What is the smallest practical set of primitives that can be used to define the Scheme language?

For example, `map` can be defined as

``````(define (map proc lis)
(cond ((null? lis)
'())
((pair? lis)
(cons (proc (car lis))
(map proc (cdr lis))))))
``````

Can the functions in this definition be similarly reduced to smaller primitives?

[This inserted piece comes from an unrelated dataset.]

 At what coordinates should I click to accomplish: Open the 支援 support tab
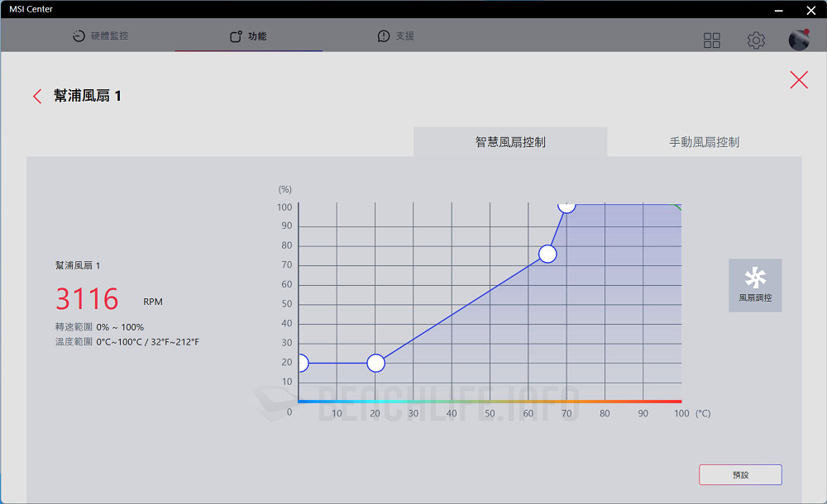click(x=396, y=36)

• Do you want to define the full R5RS, or R7RS, Scheme, or do you want to define a mini Scheme? – Basile Starynkevitch May 1 '15 at 5:48
• And what about arithmetic: you might represent numbers as lists (in unary notation), but that is very inefficient... Also, Scheme requires a sophisticated number tower with bignums... – Basile Starynkevitch May 1 '15 at 6:15
• I believe that `cons`, `car`, `cdr`, `if`, `+`, `-`, `>=` `lambda`, `pair?`, `set!`, `procedure?`, `symbol?`, `integer?` should be enough – Basile Starynkevitch May 1 '15 at 7:55
• `cons`, `car` and `cdr` can be implemented in terms of `lambda` and `if`, and `if`, in turn, can be implemented in terms of `lambda` as well. I don't think you need anything besides `lambda` and probably `apply`. – Jörg W Mittag May 1 '15 at 8:47
• @JörgWMittag: this is theoretically true (in lamda-calculus), but in practice any Scheme want to represent pairs and numbers efficiently. – Basile Starynkevitch May 1 '15 at 9:11

I strongly suggest reading Queinnec's book Lisp In Small Pieces, it has several chapters to answer your question, taking into account your practicality request (without which some bare lambda-calculus would be enough); it also goes from simplistic mini-scheme interpreter (as an implementation of `eval`) to a complete Lisp-like compiler (to bytecode and to C).